In this repo we will opensource
-
Data collection: Android App along with the instructions to install the Nexmon CSI Tool and App, and How to use it.
-
Data annotation: Application from Action-annotation and how we use it.
-
Data cleaning and segmentation: segment and clean both the data and annotation labels.
-
Deep learning algorithm, i.e., Multi-Modal Frame-Wise Slow-Fast (MMFWSF) transformer [1].

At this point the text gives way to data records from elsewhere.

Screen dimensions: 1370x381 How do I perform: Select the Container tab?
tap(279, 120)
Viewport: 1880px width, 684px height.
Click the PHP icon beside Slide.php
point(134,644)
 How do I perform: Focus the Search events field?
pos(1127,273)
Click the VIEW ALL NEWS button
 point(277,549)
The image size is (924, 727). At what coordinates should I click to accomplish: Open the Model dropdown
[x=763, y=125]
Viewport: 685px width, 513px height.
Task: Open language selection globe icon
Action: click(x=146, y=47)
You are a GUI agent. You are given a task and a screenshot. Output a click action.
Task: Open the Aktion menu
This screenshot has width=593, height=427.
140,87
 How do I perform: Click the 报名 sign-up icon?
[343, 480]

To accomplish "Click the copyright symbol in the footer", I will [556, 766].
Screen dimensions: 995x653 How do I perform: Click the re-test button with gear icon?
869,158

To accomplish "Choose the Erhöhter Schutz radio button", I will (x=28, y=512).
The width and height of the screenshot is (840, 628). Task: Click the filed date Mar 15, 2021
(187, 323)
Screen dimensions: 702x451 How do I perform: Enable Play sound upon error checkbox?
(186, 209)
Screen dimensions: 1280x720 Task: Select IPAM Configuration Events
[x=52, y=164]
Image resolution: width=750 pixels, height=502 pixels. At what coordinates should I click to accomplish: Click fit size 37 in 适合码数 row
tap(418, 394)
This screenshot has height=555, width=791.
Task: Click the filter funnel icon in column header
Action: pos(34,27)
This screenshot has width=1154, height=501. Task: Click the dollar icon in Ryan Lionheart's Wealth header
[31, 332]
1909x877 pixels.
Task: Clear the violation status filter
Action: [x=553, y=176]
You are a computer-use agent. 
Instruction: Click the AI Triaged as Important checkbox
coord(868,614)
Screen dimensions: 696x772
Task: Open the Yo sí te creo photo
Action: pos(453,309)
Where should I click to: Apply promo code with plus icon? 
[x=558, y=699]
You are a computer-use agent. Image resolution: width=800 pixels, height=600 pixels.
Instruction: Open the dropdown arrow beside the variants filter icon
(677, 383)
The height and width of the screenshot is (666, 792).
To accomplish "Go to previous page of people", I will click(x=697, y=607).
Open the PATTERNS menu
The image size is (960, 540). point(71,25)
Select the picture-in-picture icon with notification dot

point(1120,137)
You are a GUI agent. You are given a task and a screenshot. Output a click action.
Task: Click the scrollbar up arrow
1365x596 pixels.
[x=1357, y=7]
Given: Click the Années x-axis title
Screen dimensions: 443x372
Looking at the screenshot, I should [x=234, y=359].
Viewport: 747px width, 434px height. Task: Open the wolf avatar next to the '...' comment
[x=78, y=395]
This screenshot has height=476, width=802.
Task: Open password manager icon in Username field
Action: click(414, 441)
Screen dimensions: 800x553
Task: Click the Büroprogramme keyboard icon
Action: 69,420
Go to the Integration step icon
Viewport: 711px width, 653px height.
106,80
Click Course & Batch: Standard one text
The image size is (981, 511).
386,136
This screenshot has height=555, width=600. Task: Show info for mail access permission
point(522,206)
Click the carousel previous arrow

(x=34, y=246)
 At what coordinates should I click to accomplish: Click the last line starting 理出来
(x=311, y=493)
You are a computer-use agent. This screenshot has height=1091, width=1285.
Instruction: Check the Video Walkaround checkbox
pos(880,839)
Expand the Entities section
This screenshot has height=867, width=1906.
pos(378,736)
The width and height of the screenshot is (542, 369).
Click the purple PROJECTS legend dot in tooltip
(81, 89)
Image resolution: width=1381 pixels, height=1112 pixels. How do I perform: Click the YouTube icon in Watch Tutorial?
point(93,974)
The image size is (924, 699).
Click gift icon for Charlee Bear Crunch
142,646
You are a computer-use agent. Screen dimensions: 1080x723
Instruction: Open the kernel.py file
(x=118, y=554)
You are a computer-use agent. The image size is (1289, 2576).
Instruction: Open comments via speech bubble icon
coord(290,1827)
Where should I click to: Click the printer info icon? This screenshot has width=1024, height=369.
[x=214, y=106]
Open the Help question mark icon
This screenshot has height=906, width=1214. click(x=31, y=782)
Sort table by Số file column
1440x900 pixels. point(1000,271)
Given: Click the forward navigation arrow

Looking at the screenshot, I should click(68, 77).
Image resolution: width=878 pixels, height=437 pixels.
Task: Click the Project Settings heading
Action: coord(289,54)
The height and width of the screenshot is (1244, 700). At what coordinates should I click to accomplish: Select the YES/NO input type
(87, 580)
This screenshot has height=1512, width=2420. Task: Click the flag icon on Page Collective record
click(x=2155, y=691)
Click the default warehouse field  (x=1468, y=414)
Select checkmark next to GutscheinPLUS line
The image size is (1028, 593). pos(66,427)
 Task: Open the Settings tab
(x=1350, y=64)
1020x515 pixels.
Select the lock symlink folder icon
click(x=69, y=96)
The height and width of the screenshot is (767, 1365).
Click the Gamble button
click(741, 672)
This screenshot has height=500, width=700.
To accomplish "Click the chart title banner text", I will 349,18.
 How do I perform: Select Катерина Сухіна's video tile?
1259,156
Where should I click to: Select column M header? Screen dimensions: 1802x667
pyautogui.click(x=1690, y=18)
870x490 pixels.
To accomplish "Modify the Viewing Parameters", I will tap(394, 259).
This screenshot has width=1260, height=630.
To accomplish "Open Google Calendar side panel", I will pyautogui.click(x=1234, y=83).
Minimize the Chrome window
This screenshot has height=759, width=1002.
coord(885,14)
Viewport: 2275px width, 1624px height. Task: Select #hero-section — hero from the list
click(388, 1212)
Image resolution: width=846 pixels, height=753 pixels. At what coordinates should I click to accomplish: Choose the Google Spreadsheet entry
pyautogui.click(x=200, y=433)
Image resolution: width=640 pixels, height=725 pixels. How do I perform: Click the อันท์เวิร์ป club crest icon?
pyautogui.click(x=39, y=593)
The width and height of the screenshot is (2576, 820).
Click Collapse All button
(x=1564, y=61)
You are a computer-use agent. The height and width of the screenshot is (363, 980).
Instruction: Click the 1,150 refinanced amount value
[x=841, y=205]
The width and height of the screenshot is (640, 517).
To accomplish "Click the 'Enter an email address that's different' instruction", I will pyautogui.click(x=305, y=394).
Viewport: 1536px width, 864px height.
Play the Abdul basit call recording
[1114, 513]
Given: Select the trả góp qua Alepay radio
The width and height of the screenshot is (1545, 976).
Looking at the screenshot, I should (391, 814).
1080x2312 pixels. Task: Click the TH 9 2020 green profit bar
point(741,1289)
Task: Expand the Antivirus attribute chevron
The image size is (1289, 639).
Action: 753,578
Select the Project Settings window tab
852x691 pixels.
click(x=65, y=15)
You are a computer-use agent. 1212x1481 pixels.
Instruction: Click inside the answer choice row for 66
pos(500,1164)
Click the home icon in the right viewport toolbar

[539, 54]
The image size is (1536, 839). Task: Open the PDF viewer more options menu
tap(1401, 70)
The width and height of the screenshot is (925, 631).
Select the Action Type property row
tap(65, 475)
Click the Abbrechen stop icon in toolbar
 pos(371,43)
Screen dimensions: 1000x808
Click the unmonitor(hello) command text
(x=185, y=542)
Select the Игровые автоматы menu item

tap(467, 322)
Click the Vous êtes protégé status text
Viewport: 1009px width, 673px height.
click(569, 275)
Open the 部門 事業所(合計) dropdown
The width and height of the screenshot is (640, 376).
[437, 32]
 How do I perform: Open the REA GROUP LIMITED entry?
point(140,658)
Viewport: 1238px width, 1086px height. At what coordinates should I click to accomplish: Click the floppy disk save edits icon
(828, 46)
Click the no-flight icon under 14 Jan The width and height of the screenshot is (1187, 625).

Our data collection tool is an Android APP that can be easily install on Android smartphone, which collect audio recording, motion sensor and Wi-Fi CSI. Please refer to /data-collection
for the code of Android APP EgoMotion
.
Our Wi-Fi CSI data collection relies on Nexmon CSI, which allows us to extract channel state information (CSI) of OFDM-modulated Wi-Fi frames (802.11a/(g)/n/ac) on a per frame basis with up to 80 MHz bandwidth on the Broadcom Wi-Fi Chips and smartphone [2]. Thus, only few Broadcom Wi-Fi Chips and smartphone support it, including Nexus 5 and Nexus 6P. In our data collection, we use Nexus 5 as our test platform.
Before installing our data collection Android APP, please first follow the instruction in Nexmon CSI to build and compile all the firmware patches required to extract CSI. Note that you need to build and compile the firmware patches corresponding to your smartphone and firmware version! Please also try the usage to make sure that the firmware patches has been compiled and installed correctly.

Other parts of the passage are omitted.